In [None]:
import numpy as np
import pandas as pd
import matplotlib.pyplot as plt
%matplotlib inline
import seaborn as sns


# data preview

In [None]:
data=pd.read_csv('../input/netflix-shows/netflix_titles.csv')
data.head().style.set_properties(**{'background-color': '#161717','color': '#30c7e6','border-color': '#8b8c8c'})

In [None]:
print(data.columns)
data.index

# Performing Exploratory Data Analytics
- in this part we will be dealing with finding of null/NaN in the dataset
- And we will try to fill those null values with appropriate values 
- or else if a column consists of too many null values then we will delete the column


In [None]:
data.isnull().sum()

In [None]:
data['director'].value_counts()

# from the above depiction we can observe that 65% of the director values are missing
- Predicting data of directors values isn't that easy and also won't be accurate enough in real-time and also director values is not that important 
- so it is better we drop the column of director along the axis=1

In [None]:
data.drop(columns=['director'],inplace=True)

In [None]:
data.head().style.set_properties(**{'background-color': '#161717','color': '#30c7e6','border-color': '#8b8c8c'})

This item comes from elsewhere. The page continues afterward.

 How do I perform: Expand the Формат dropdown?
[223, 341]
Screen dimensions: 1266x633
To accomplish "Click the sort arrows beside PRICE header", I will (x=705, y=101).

# Also we have 570 records of null values in cast 
- due to many values in cast we can't easily categorise and can't be predicted easily better we remove the cast column

In [None]:
data.drop('cast',inplace=True,axis=1)
data.head().style.set_properties(**{'background-color': '#161717','color': '#30c7e6','border-color': '#8b8c8c'})

In [None]:
countries=data['country']
countries

In [None]:
unique_country=data['country'].unique()
unique_country

In [None]:
occurences=np.count_nonzero(countries,axis=0)
occurences

In [None]:
(data.country=='United States').value_counts()

In [None]:
(data.country=='United Kingdom').value_counts()

In [None]:
(data.country=='India').value_counts()

In [None]:
data['country'].value_counts()

In [None]:
data.dtypes

# as there are many object data types present in the data set so we will try to convert the object data types to categorical values and then we will try to explore the data 

In [None]:
data['type'].unique()

In [None]:
pd.get_dummies(data['type'])

In [None]:
data.head().style.set_properties(**{'background-color': '#161717','color': '#30c7e6','border-color': '#8b8c8c'})

In [None]:
sns.heatmap(data.isnull())

# From the depiction we could realise that there are null values in country and rating as the data given in the respective columns are neither categorical nor numerical, and is discrete variables so we will find difficulty in filling up the null values
- so we will use bfill()/ffill() in fillna() function

In [None]:
data[data['type']=='TV Show']

In [None]:
data[data['type']=='TV Show'].value_counts()

In [None]:
sns.countplot(data=data,y='country',hue='type')

In [None]:
data.fillna('bfill',inplace=True)
data.head().style.set_properties(**{'background-color': '#161717','color': '#30c7e6','border-color': '#8b8c8c'})

In [None]:
sns.heatmap(data.isnull())

In [None]:
data.isnull().sum()

# from the above observation we can out that all null/NaN values were resolved and filled with some appropriate values

# Visualisation

In [None]:
sns.pairplot(data)

In [None]:
data.hist(figsize=(20,15))

In [None]:
sns.distplot(data['release_year'])

In [None]:
sns.kdeplot(data['release_year'])

In [None]:
sns.countplot(data=data,x='release_year',hue='type')

In [None]:
sns.barplot(data=data,x='release_year',y='type')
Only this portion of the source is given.